[Material for this task — start]
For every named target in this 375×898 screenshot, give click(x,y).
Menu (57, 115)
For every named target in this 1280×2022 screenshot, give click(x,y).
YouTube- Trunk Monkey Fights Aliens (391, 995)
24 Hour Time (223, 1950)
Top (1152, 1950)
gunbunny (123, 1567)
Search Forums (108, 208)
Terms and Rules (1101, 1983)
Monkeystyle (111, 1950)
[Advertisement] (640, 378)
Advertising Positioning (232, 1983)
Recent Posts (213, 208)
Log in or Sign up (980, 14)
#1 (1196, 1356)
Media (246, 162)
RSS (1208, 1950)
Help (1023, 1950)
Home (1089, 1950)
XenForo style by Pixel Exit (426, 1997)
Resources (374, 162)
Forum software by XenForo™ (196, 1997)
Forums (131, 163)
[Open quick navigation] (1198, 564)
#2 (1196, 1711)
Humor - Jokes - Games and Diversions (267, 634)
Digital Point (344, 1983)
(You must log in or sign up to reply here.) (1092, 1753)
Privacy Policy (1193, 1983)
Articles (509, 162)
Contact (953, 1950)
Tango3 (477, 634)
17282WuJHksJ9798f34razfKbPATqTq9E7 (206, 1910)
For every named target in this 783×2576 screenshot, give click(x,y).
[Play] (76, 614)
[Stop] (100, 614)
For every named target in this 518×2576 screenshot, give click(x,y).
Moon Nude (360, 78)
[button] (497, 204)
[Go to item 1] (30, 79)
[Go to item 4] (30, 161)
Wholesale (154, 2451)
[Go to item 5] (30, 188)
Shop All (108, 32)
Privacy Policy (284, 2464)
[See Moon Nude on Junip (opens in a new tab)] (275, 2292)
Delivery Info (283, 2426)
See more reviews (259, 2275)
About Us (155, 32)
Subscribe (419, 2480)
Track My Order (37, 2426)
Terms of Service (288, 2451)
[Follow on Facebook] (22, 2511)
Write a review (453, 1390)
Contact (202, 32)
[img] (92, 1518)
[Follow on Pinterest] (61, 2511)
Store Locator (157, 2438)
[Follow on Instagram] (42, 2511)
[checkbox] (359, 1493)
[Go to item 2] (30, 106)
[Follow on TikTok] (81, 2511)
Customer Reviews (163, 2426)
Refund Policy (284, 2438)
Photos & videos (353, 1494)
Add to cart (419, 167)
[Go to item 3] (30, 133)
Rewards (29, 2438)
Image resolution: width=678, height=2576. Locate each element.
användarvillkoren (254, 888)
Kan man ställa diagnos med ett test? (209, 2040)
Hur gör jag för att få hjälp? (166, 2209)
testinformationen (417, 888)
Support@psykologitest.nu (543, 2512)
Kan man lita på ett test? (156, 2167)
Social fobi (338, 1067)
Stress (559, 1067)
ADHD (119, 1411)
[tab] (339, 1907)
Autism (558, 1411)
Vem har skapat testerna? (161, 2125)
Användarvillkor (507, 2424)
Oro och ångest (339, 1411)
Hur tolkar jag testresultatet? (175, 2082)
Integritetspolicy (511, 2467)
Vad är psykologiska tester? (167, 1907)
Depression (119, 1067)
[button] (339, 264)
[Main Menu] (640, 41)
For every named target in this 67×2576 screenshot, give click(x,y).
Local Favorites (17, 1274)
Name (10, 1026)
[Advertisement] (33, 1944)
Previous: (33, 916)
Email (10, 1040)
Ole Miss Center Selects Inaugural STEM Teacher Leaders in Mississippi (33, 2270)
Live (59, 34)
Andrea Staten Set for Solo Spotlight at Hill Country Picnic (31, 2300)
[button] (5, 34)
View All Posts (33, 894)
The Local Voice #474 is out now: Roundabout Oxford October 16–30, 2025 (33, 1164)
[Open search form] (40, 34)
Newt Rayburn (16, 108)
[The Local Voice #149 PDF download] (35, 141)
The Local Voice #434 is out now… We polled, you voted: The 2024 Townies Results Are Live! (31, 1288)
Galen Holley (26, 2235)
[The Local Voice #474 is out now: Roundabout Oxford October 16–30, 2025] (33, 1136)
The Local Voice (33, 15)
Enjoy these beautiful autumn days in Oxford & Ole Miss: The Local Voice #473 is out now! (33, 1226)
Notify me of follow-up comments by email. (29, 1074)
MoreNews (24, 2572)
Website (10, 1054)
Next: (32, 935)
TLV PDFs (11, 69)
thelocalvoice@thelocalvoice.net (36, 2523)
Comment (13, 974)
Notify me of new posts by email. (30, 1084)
[Material for this task — finish]
Task description — Reproduce each entry above exactly, keeping every character.

Response —
For every named target in this 375×898 screenshot, give click(x,y).
Menu (57, 115)
For every named target in this 1280×2022 screenshot, give click(x,y).
YouTube- Trunk Monkey Fights Aliens (391, 995)
24 Hour Time (223, 1950)
Top (1152, 1950)
gunbunny (123, 1567)
Search Forums (108, 208)
Terms and Rules (1101, 1983)
Monkeystyle (111, 1950)
[Advertisement] (640, 378)
Advertising Positioning (232, 1983)
Recent Posts (213, 208)
Log in or Sign up (980, 14)
#1 (1196, 1356)
Media (246, 162)
RSS (1208, 1950)
Help (1023, 1950)
Home (1089, 1950)
XenForo style by Pixel Exit (426, 1997)
Resources (374, 162)
Forum software by XenForo™ (196, 1997)
Forums (131, 163)
[Open quick navigation] (1198, 564)
#2 (1196, 1711)
Humor - Jokes - Games and Diversions (267, 634)
Digital Point (344, 1983)
(You must log in or sign up to reply here.) (1092, 1753)
Privacy Policy (1193, 1983)
Articles (509, 162)
Contact (953, 1950)
Tango3 (477, 634)
17282WuJHksJ9798f34razfKbPATqTq9E7 (206, 1910)
For every named target in this 783×2576 screenshot, give click(x,y).
[Play] (76, 614)
[Stop] (100, 614)
For every named target in this 518×2576 screenshot, give click(x,y).
Moon Nude (360, 78)
[button] (497, 204)
[Go to item 1] (30, 79)
[Go to item 4] (30, 161)
Wholesale (154, 2451)
[Go to item 5] (30, 188)
Shop All (108, 32)
Privacy Policy (284, 2464)
[See Moon Nude on Junip (opens in a new tab)] (275, 2292)
Delivery Info (283, 2426)
See more reviews (259, 2275)
About Us (155, 32)
Subscribe (419, 2480)
Track My Order (37, 2426)
Terms of Service (288, 2451)
[Follow on Facebook] (22, 2511)
Write a review (453, 1390)
Contact (202, 32)
[img] (92, 1518)
[Follow on Pinterest] (61, 2511)
Store Locator (157, 2438)
[Follow on Instagram] (42, 2511)
[checkbox] (359, 1493)
[Go to item 2] (30, 106)
[Follow on TikTok] (81, 2511)
Customer Reviews (163, 2426)
Refund Policy (284, 2438)
Photos & videos (353, 1494)
Add to cart (419, 167)
[Go to item 3] (30, 133)
Rewards (29, 2438)
Image resolution: width=678, height=2576. Locate each element.
användarvillkoren (254, 888)
Kan man ställa diagnos med ett test? (209, 2040)
Hur gör jag för att få hjälp? (166, 2209)
testinformationen (417, 888)
Support@psykologitest.nu (543, 2512)
Kan man lita på ett test? (156, 2167)
Social fobi (338, 1067)
Stress (559, 1067)
ADHD (119, 1411)
[tab] (339, 1907)
Autism (558, 1411)
Vem har skapat testerna? (161, 2125)
Användarvillkor (507, 2424)
Oro och ångest (339, 1411)
Hur tolkar jag testresultatet? (175, 2082)
Integritetspolicy (511, 2467)
Vad är psykologiska tester? (167, 1907)
Depression (119, 1067)
[button] (339, 264)
[Main Menu] (640, 41)
For every named target in this 67×2576 screenshot, give click(x,y).
Local Favorites (17, 1274)
Name (10, 1026)
[Advertisement] (33, 1944)
Previous: (33, 916)
Email (10, 1040)
Ole Miss Center Selects Inaugural STEM Teacher Leaders in Mississippi (33, 2270)
Live (59, 34)
Andrea Staten Set for Solo Spotlight at Hill Country Picnic (31, 2300)
[button] (5, 34)
View All Posts (33, 894)
The Local Voice #474 is out now: Roundabout Oxford October 16–30, 2025 (33, 1164)
[Open search form] (40, 34)
Newt Rayburn (16, 108)
[The Local Voice #149 PDF download] (35, 141)
The Local Voice #434 is out now… We polled, you voted: The 2024 Townies Results Are Live! (31, 1288)
Galen Holley (26, 2235)
[The Local Voice #474 is out now: Roundabout Oxford October 16–30, 2025] (33, 1136)
The Local Voice (33, 15)
Enjoy these beautiful autumn days in Oxford & Ole Miss: The Local Voice #473 is out now! (33, 1226)
Notify me of follow-up comments by email. (29, 1074)
MoreNews (24, 2572)
Website (10, 1054)
Next: (32, 935)
TLV PDFs (11, 69)
thelocalvoice@thelocalvoice.net (36, 2523)
Comment (13, 974)
Notify me of new posts by email. (30, 1084)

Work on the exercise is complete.